[Task directions]: Copy the material verbatim, beginning with the line that contains "Image resolution: width=1153" and continuing through the line that contains "pos(1031,450)".

=-=-=-=-=

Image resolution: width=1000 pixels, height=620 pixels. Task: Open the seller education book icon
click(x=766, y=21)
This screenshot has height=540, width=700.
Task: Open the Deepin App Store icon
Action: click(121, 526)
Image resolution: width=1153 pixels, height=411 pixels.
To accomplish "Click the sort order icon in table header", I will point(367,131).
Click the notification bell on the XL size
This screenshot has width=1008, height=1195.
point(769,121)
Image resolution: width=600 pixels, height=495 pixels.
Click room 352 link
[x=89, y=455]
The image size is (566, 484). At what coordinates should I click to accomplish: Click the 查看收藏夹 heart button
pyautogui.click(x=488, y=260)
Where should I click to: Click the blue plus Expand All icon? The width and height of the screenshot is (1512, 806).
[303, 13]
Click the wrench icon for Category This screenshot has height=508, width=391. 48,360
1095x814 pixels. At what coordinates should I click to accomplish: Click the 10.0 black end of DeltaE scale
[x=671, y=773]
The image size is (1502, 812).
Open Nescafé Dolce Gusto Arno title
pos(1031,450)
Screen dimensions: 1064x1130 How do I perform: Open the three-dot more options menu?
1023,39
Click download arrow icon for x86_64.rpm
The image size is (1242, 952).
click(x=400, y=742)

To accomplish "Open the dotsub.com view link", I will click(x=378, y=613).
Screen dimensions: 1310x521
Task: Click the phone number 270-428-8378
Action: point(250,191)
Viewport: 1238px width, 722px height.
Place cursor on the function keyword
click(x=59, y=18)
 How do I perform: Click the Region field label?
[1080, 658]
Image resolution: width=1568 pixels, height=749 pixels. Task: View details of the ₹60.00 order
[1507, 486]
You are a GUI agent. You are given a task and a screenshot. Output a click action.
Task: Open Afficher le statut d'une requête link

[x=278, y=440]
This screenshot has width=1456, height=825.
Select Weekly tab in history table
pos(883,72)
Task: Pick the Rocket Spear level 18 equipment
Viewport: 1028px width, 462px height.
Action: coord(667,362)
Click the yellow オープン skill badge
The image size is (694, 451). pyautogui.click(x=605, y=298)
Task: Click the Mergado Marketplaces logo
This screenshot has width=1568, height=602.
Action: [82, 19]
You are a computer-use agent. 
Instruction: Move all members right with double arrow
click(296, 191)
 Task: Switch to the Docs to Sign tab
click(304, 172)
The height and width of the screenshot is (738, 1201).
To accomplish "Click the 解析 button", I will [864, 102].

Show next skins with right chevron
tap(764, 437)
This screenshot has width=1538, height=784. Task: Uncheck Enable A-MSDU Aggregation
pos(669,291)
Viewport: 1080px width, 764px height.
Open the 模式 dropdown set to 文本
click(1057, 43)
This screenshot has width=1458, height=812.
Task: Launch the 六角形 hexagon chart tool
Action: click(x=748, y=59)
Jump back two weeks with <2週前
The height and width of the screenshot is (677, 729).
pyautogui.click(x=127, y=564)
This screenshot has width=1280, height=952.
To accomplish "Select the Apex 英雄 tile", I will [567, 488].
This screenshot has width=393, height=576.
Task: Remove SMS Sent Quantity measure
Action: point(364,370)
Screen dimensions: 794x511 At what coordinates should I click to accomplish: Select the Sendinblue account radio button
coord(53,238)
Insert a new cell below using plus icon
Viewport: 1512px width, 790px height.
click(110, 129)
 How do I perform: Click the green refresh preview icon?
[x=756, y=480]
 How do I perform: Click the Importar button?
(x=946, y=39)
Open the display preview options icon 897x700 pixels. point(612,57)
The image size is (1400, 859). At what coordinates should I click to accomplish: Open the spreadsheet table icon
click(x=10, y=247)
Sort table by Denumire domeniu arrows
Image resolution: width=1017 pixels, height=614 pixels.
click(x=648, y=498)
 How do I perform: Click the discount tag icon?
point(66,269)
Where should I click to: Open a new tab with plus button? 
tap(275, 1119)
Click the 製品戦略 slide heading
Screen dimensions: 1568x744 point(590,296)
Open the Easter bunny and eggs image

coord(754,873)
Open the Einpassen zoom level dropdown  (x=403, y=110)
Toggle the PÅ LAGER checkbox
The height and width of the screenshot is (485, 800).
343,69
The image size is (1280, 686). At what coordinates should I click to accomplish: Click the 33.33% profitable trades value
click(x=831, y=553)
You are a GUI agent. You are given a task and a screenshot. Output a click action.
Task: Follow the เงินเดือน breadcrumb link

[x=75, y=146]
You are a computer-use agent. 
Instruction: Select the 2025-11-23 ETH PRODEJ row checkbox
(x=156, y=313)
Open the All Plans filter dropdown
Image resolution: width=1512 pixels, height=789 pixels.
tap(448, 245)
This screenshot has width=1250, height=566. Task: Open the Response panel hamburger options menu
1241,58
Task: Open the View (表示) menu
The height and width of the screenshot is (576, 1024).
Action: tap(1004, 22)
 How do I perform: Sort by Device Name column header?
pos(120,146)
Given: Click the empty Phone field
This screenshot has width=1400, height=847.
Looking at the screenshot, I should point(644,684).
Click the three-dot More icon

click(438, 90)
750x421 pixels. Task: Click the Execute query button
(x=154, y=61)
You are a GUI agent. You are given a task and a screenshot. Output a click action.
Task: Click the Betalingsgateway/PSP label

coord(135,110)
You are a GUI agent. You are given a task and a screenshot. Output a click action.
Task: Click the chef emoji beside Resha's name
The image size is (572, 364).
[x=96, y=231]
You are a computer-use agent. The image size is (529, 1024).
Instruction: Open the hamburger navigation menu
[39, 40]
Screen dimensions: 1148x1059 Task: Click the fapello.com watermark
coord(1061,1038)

=-=-=-=-=

[Written answer]:
Image resolution: width=1153 pixels, height=411 pixels.
To accomplish "Click the sort order icon in table header", I will point(367,131).
Click the notification bell on the XL size
This screenshot has width=1008, height=1195.
point(769,121)
Image resolution: width=600 pixels, height=495 pixels.
Click room 352 link
[x=89, y=455]
The image size is (566, 484). At what coordinates should I click to accomplish: Click the 查看收藏夹 heart button
pyautogui.click(x=488, y=260)
Where should I click to: Click the blue plus Expand All icon? The width and height of the screenshot is (1512, 806).
[303, 13]
Click the wrench icon for Category This screenshot has height=508, width=391. 48,360
1095x814 pixels. At what coordinates should I click to accomplish: Click the 10.0 black end of DeltaE scale
[x=671, y=773]
The image size is (1502, 812).
Open Nescafé Dolce Gusto Arno title
pos(1031,450)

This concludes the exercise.